Problem to solve →
Reproduce the portion of the entries that opens with the line containing "Locate an element on the screen. The" and runs through the end of the entries, both ends included, with the pictures left out.
=======
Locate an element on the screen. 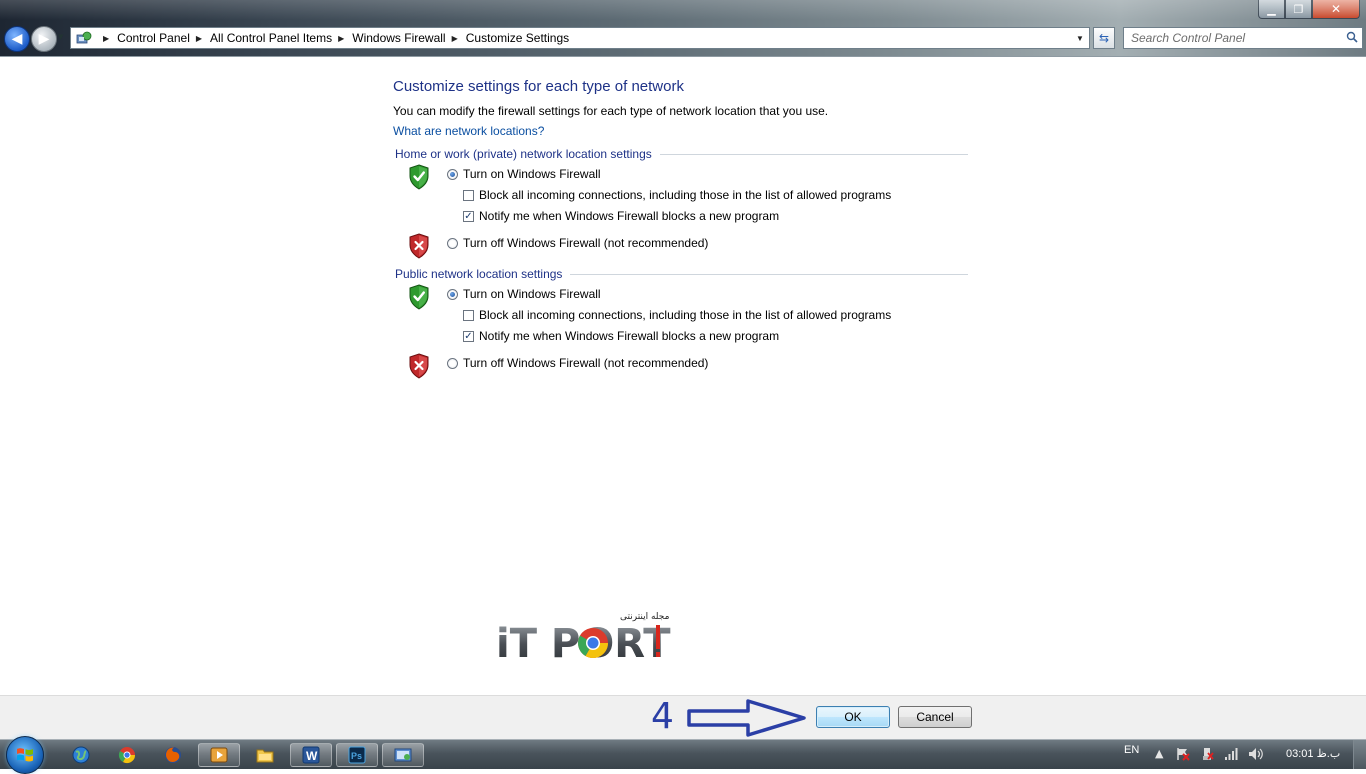 The image size is (1366, 774). taskbar-firefox is located at coordinates (173, 755).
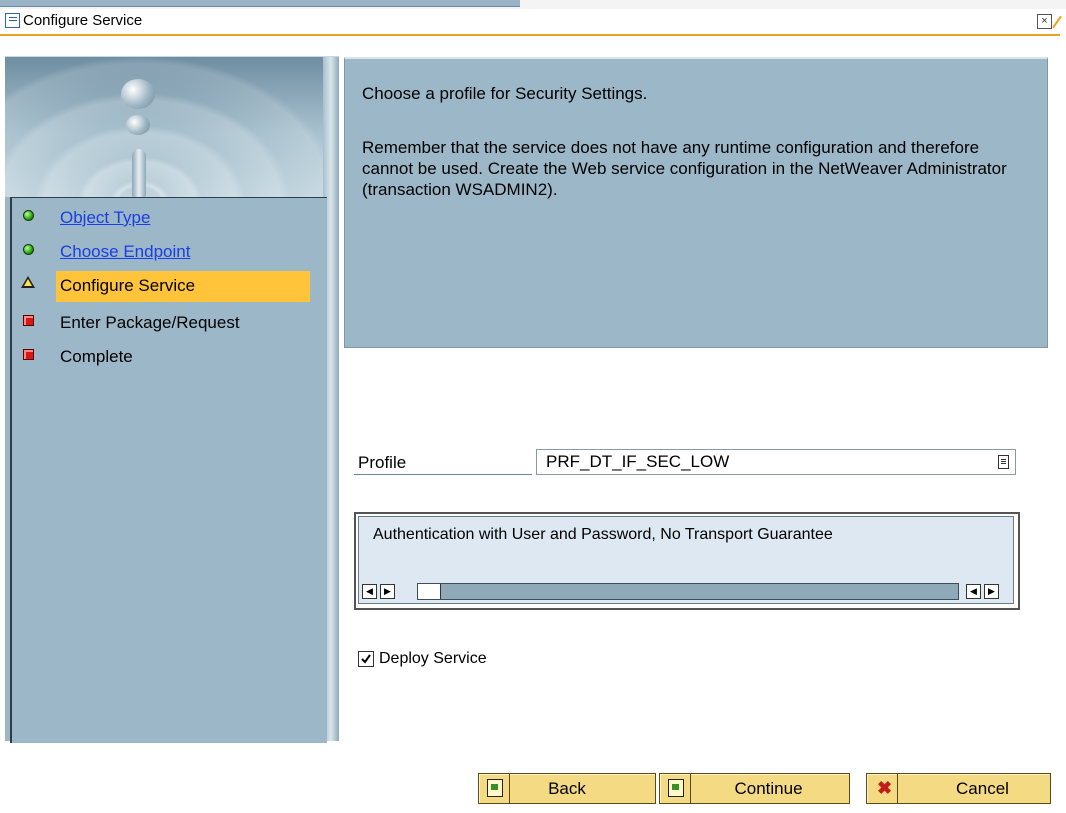  I want to click on cancel-button: ✖ Cancel, so click(958, 788).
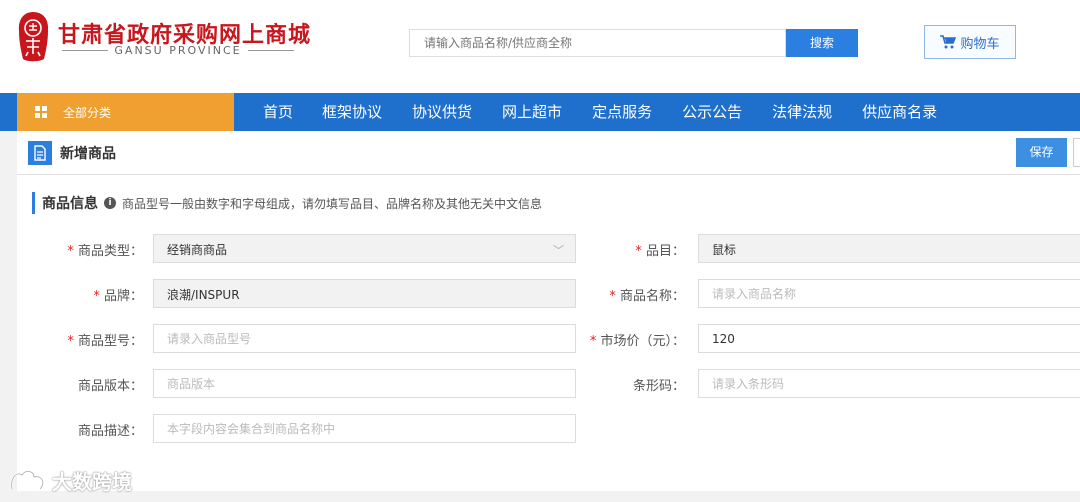 This screenshot has width=1080, height=502. Describe the element at coordinates (442, 112) in the screenshot. I see `nav-item-agreement-supply: 协议供货` at that location.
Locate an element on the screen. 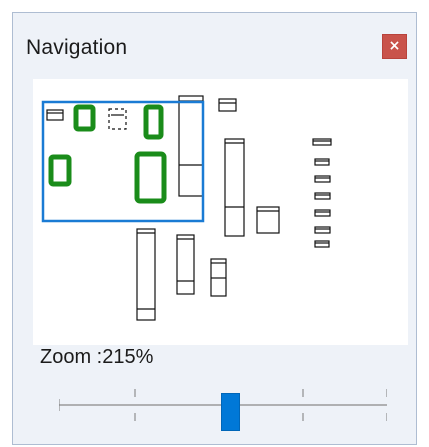  component-square is located at coordinates (268, 220).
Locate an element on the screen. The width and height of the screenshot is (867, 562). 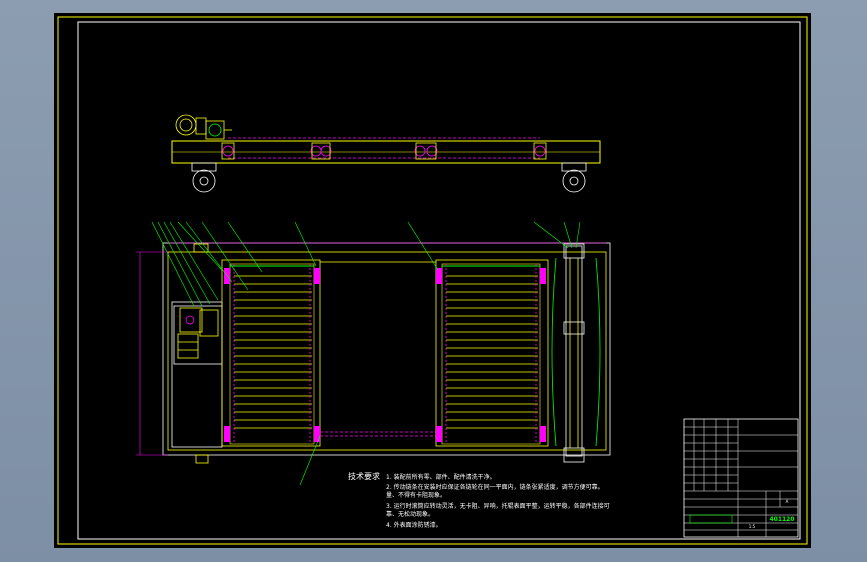
sheet-size-label: A is located at coordinates (788, 502).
=======
Answer for this exercise →
Locate an element on the screen. The width and height of the screenshot is (867, 562). 
sheet-size-label: A is located at coordinates (788, 502).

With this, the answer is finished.